With the installation 1953. Possible Scenarios of a Discontinued Future, Nimmerfall created a multi-layered investigation into an unrealized social vision for a new modernist utopia—conceived of as a city within a city for a working class population of 17,000—on the site of the displaced communities of La Loma, Palo Verde, and Bishop. Intended as a prototype for future low-cost housing, the controversial project was met with a highly publicized attack on public housing, where anti-socialist polemic, private developers, real estate lobbyists, and the media all came together not only to dominate public opinion, but also to affect the housing debate on a national level. After years of detailed preparation, the visionary plan for Elysian Park Heights was scrapped in 1953, and replaced by plans for Dodger Stadium, and private enterprise in general. The story of this housing project exemplifies the end, as well as the beginning, of a new era. After World War II, the socially concerned modernism of the left emerged from its own battles with a new corporate aesthetic and a much more ambivalent ideology, giving way to neo-liberal urban development practices.
Beginning with present day footage filmed on location at the former site of Neutra’s progressive, yet later razed, Channel Heights housing project (San Pedro, 1942), Nimmerfall’s short film traced history forward to the Los Angeles County Museum of Art, Elysian Park, and Dodger Stadium, as well as to Neutra’s own house in Silver Lake, “projecting” the various built architectures into the site once designated for Elysian Park Heights. Inserted into an architectural installation based on abstract fragments of Neutra’s design, the film was accompanied by a fictional narrative with a script assembled from historic quotes taken from a variety of archival sources. Put into dialogue with one another, the quotes formulated a lively discussion, bringing to life the opposing ideas and heated atmosphere at that specific time. Through this overlap of text, film, and installation, Nimmerfall created a portrait of an actual, yet imaginary, space that offered a range of visions relating to the city’s geographic and cultural past, present, and future.
In conversation with Nimmerfall’s installation, Morgan Fisher’s painting 4 (Silver Gray, Sky Blue, Terra Cotta, Red) displayed an enlarged facsimile of a paint chip showing color combinations from the booklet Exterior and Interior Color Beauty, a publication produced around 1935 by General Houses, Inc. Founded in 1932 by the artist’s father, General Houses aimed to design, sell, distribute, and erect low-cost, high-quality prefabricated homes, in an attempt to reinvent the American homebuilding industry. Howard T. Fisher’s idea was to create a system that made it possible to build houses the way General Motors built cars, setting up a business model where production was substituted by coordination and management; different components were made by different companies and assembled on site, a process intended to make houses affordable for everyone. Although General Houses did not succeed in the mass market, it nevertheless represents one of the first attempts in the U.S. to make modern, industrialized houses available to all.
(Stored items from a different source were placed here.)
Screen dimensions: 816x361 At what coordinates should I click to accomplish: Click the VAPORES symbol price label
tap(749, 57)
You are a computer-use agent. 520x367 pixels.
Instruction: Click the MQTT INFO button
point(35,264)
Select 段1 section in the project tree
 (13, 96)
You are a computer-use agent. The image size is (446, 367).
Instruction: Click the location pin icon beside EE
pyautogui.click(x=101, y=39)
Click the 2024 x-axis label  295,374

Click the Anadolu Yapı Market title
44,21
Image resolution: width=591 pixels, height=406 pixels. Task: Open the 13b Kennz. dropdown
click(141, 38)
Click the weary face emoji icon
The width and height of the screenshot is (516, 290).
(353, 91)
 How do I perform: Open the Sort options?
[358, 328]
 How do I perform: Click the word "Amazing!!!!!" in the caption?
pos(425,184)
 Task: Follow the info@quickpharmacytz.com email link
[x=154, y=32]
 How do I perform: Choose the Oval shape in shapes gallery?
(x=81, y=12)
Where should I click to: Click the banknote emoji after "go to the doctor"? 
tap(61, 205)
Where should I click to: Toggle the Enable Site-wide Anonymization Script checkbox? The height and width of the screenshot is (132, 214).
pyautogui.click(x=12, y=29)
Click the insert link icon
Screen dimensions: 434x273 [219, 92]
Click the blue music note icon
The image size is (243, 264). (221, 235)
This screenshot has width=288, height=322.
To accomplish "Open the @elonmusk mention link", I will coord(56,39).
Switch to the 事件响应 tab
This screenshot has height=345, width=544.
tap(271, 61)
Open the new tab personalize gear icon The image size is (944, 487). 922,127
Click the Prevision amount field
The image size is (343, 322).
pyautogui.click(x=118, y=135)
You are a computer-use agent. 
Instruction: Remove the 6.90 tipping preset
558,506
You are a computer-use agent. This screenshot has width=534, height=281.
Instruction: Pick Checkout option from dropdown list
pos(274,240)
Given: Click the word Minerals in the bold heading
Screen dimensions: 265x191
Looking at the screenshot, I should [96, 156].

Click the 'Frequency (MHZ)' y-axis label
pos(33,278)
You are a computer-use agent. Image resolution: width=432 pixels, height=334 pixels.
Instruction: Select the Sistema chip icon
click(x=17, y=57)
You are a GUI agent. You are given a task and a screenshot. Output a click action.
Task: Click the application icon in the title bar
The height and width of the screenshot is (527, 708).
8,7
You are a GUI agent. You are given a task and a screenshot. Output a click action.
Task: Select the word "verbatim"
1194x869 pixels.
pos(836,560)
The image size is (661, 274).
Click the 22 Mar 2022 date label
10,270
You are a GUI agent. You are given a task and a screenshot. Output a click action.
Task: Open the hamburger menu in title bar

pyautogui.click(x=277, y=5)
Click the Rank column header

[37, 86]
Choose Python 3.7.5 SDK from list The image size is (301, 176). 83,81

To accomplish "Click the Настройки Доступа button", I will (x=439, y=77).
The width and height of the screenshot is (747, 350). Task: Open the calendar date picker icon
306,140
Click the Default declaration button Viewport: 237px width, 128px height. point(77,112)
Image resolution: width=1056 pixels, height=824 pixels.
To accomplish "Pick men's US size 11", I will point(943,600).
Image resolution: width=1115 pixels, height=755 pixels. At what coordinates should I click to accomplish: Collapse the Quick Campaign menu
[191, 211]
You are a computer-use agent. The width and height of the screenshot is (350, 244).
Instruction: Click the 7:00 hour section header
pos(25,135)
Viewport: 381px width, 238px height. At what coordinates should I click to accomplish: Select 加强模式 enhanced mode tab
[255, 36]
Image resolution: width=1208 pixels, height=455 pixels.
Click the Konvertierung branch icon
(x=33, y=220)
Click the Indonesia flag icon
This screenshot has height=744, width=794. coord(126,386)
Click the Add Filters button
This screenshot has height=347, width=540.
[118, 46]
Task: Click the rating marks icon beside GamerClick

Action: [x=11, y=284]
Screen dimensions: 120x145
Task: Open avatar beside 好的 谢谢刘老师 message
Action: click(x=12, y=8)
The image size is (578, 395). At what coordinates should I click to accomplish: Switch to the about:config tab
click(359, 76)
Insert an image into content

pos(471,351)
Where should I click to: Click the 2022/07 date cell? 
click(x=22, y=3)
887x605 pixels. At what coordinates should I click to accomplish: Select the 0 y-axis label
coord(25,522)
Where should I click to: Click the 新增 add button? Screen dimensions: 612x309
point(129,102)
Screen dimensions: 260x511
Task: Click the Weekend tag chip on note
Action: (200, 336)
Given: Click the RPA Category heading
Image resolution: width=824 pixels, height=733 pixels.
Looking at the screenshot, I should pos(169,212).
A color consultant was employed to choose the colors found in Exterior and Interior Color Beauty, in order to create combinations that were considered pleasing, and which would harmonize and coordinate with each other. The combinations formulate a sequence that the booklet calls a “color-flow” for an entire house, rationalizing relationships amongst colors in the realm of the decorative. At the root of such rationalization was the imperative to limit choice, to simplify, and to streamline. With Morgan Fisher’s discovery of the booklet and the actual paint chips, along with his strategic desire to make work that escapes the pitfalls of composition, he created a visual reverberation emanating from industrial production’s intricate and complicated history of standardization.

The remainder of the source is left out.